The request: Reproduce the following rows verbatim, keeping every line in its original order.

%%

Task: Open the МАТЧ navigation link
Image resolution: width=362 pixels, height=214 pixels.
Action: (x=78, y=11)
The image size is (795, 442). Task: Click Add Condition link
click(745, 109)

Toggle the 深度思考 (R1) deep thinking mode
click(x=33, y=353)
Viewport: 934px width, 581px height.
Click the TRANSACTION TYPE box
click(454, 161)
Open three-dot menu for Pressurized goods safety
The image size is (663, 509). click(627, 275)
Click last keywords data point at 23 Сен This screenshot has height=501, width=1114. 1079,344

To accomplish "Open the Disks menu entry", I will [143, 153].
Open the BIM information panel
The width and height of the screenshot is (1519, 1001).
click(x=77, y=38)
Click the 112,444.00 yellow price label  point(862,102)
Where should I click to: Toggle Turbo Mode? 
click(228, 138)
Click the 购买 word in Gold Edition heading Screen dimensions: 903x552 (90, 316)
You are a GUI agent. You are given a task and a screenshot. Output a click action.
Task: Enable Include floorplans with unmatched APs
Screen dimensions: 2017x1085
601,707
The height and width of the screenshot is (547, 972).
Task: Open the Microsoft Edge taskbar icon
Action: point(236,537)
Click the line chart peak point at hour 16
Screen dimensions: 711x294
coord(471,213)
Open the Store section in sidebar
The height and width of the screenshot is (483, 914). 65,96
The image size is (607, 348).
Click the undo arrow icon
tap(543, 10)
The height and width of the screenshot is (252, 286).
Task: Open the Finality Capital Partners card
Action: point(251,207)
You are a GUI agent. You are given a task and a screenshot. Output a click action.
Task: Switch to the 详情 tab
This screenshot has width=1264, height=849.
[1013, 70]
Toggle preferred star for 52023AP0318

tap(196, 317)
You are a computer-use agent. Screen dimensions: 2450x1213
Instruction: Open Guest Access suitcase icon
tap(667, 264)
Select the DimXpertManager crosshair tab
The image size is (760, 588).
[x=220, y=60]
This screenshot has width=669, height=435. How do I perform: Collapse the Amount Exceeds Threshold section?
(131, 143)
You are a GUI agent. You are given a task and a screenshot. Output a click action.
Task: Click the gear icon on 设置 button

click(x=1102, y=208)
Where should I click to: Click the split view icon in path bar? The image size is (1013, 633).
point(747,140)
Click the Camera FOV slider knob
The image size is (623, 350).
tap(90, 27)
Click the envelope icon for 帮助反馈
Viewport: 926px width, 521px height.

%%

Complete output:
Task: Open the МАТЧ navigation link
Image resolution: width=362 pixels, height=214 pixels.
Action: (x=78, y=11)
The image size is (795, 442). Task: Click Add Condition link
click(745, 109)

Toggle the 深度思考 (R1) deep thinking mode
click(x=33, y=353)
Viewport: 934px width, 581px height.
Click the TRANSACTION TYPE box
click(454, 161)
Open three-dot menu for Pressurized goods safety
The image size is (663, 509). click(627, 275)
Click last keywords data point at 23 Сен This screenshot has height=501, width=1114. 1079,344

To accomplish "Open the Disks menu entry", I will [143, 153].
Open the BIM information panel
The width and height of the screenshot is (1519, 1001).
click(x=77, y=38)
Click the 112,444.00 yellow price label  point(862,102)
Where should I click to: Toggle Turbo Mode? 
click(228, 138)
Click the 购买 word in Gold Edition heading Screen dimensions: 903x552 (90, 316)
You are a GUI agent. You are given a task and a screenshot. Output a click action.
Task: Enable Include floorplans with unmatched APs
Screen dimensions: 2017x1085
601,707
The height and width of the screenshot is (547, 972).
Task: Open the Microsoft Edge taskbar icon
Action: point(236,537)
Click the line chart peak point at hour 16
Screen dimensions: 711x294
coord(471,213)
Open the Store section in sidebar
The height and width of the screenshot is (483, 914). 65,96
The image size is (607, 348).
Click the undo arrow icon
tap(543, 10)
The height and width of the screenshot is (252, 286).
Task: Open the Finality Capital Partners card
Action: point(251,207)
You are a GUI agent. You are given a task and a screenshot. Output a click action.
Task: Switch to the 详情 tab
This screenshot has width=1264, height=849.
[1013, 70]
Toggle preferred star for 52023AP0318

tap(196, 317)
You are a computer-use agent. Screen dimensions: 2450x1213
Instruction: Open Guest Access suitcase icon
tap(667, 264)
Select the DimXpertManager crosshair tab
The image size is (760, 588).
[x=220, y=60]
This screenshot has width=669, height=435. How do I perform: Collapse the Amount Exceeds Threshold section?
(131, 143)
You are a GUI agent. You are given a task and a screenshot. Output a click action.
Task: Click the gear icon on 设置 button

click(x=1102, y=208)
Where should I click to: Click the split view icon in path bar? The image size is (1013, 633).
point(747,140)
Click the Camera FOV slider knob
The image size is (623, 350).
tap(90, 27)
Click the envelope icon for 帮助反馈
Viewport: 926px width, 521px height.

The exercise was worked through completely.